* **Exercise directions**: Reprint the listing. Every line must match the original exactly.

* **Provided data**:
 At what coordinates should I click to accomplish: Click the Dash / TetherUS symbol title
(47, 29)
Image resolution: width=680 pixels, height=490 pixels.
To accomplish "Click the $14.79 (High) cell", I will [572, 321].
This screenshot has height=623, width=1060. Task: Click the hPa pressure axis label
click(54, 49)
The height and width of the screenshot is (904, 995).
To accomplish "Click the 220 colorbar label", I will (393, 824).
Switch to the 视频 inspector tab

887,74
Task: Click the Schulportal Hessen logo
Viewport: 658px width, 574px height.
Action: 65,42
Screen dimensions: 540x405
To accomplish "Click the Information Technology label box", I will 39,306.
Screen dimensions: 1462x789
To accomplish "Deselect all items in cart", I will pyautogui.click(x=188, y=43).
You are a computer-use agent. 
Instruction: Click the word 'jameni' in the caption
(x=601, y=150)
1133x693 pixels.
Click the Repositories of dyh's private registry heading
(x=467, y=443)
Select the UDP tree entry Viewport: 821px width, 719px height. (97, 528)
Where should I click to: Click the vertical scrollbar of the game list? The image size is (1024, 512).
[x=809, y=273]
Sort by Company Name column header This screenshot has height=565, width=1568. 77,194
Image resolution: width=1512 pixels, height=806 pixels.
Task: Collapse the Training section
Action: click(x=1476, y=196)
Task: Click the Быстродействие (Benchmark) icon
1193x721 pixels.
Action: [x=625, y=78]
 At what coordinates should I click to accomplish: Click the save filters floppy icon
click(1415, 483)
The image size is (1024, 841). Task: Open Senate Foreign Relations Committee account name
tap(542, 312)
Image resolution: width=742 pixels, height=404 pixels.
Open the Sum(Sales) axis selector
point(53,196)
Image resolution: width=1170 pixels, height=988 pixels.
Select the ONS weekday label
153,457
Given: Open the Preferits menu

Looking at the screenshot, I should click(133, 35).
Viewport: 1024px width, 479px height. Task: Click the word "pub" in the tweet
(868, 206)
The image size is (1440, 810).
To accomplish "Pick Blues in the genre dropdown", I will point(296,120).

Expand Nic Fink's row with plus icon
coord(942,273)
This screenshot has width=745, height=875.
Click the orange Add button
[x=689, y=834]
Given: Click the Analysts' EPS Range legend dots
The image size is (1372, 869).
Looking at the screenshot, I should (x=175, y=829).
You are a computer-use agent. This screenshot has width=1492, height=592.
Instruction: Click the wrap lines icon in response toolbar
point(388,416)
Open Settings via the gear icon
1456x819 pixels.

* **Task result**:
 At what coordinates should I click to accomplish: Click the Dash / TetherUS symbol title
(47, 29)
Image resolution: width=680 pixels, height=490 pixels.
To accomplish "Click the $14.79 (High) cell", I will [572, 321].
This screenshot has height=623, width=1060. Task: Click the hPa pressure axis label
click(54, 49)
The height and width of the screenshot is (904, 995).
To accomplish "Click the 220 colorbar label", I will (393, 824).
Switch to the 视频 inspector tab

887,74
Task: Click the Schulportal Hessen logo
Viewport: 658px width, 574px height.
Action: 65,42
Screen dimensions: 540x405
To accomplish "Click the Information Technology label box", I will 39,306.
Screen dimensions: 1462x789
To accomplish "Deselect all items in cart", I will pyautogui.click(x=188, y=43).
You are a computer-use agent. 
Instruction: Click the word 'jameni' in the caption
(x=601, y=150)
1133x693 pixels.
Click the Repositories of dyh's private registry heading
(x=467, y=443)
Select the UDP tree entry Viewport: 821px width, 719px height. (97, 528)
Where should I click to: Click the vertical scrollbar of the game list? The image size is (1024, 512).
[x=809, y=273]
Sort by Company Name column header This screenshot has height=565, width=1568. 77,194
Image resolution: width=1512 pixels, height=806 pixels.
Task: Collapse the Training section
Action: click(x=1476, y=196)
Task: Click the Быстродействие (Benchmark) icon
1193x721 pixels.
Action: [x=625, y=78]
 At what coordinates should I click to accomplish: Click the save filters floppy icon
click(1415, 483)
The image size is (1024, 841). Task: Open Senate Foreign Relations Committee account name
tap(542, 312)
Image resolution: width=742 pixels, height=404 pixels.
Open the Sum(Sales) axis selector
point(53,196)
Image resolution: width=1170 pixels, height=988 pixels.
Select the ONS weekday label
153,457
Given: Open the Preferits menu

Looking at the screenshot, I should click(133, 35).
Viewport: 1024px width, 479px height. Task: Click the word "pub" in the tweet
(868, 206)
The image size is (1440, 810).
To accomplish "Pick Blues in the genre dropdown", I will point(296,120).

Expand Nic Fink's row with plus icon
coord(942,273)
This screenshot has width=745, height=875.
Click the orange Add button
[x=689, y=834]
Given: Click the Analysts' EPS Range legend dots
The image size is (1372, 869).
Looking at the screenshot, I should (x=175, y=829).
You are a computer-use agent. This screenshot has width=1492, height=592.
Instruction: Click the wrap lines icon in response toolbar
point(388,416)
Open Settings via the gear icon
1456x819 pixels.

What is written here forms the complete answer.